The study procedures described in this report were based on the most recent OECD and EC

guidelines.

Batch 209-3 of Bis-Tes (dried) was a pale yellow liquid. Bis-Tes (dried) was applied undiluted (25 µl)

directly on top of the skin tissue for 15 minutes. After a 42 hour post-incubation period, determination

of the cytotoxic (irritancy) effect was performed. Cytotoxicity is expressed as the reduction of

mitochondrial dehydrogenase activity measured by formazan production from MTT at the end of the

treatment.

Skin irritation is expressed as the remaining cell viability after exposure to the test substance. The

relative mean tissue viability obtained after 15 minutes treatment with Bis-Tes (dried) compared to the

negative control tissues was 103%. Since the mean relative tissue viability for Bis-Tes (dried) was

above 50% after 15 minutes treatment Bis-Tes (dried) is considered to be non-irritant.

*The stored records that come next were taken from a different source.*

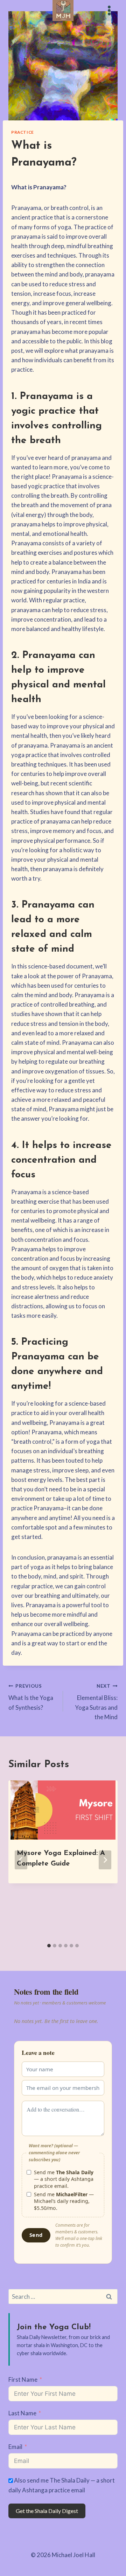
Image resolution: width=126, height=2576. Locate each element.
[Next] (105, 1859)
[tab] (49, 1945)
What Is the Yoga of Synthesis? (30, 1697)
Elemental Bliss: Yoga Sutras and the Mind (96, 1702)
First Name (22, 2379)
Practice (22, 132)
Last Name (22, 2413)
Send (35, 2234)
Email (15, 2446)
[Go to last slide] (21, 1859)
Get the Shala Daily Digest (47, 2510)
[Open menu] (109, 10)
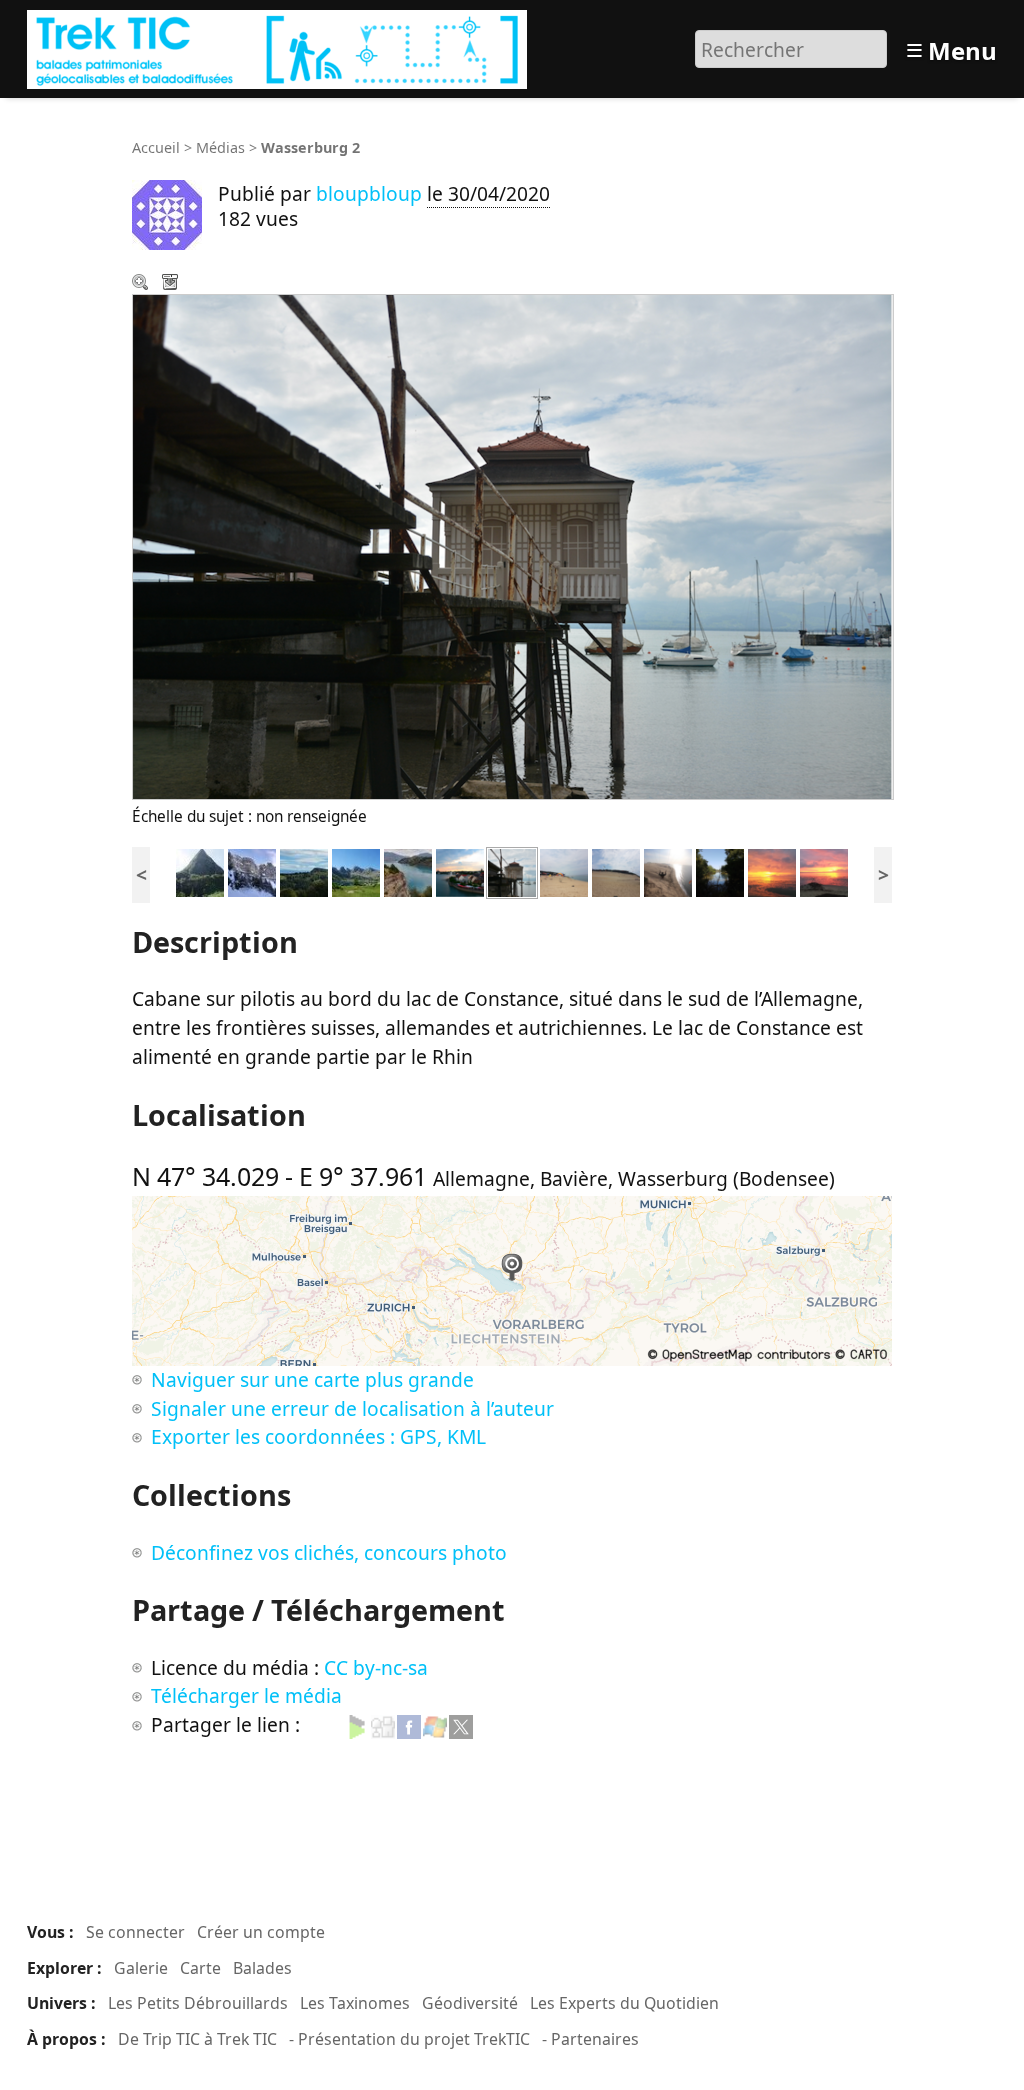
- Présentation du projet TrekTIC (409, 2039)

The positive control had a mean cell viability of 35% after 15 minutes exposure. The absolute mean

OD570 (optical density at 570 nm) of the negative control tissues was within the laboratory historical

control data range. The standard deviation value of the percentage viability of three tissues treated

identically was less than 8%, indicating that the test system functioned properly.

Finally, it is concluded that this test is valid and that Bis-Tes (dried) is non-irritant in the in vitro skin

irritation test under the experimental conditions described in this report.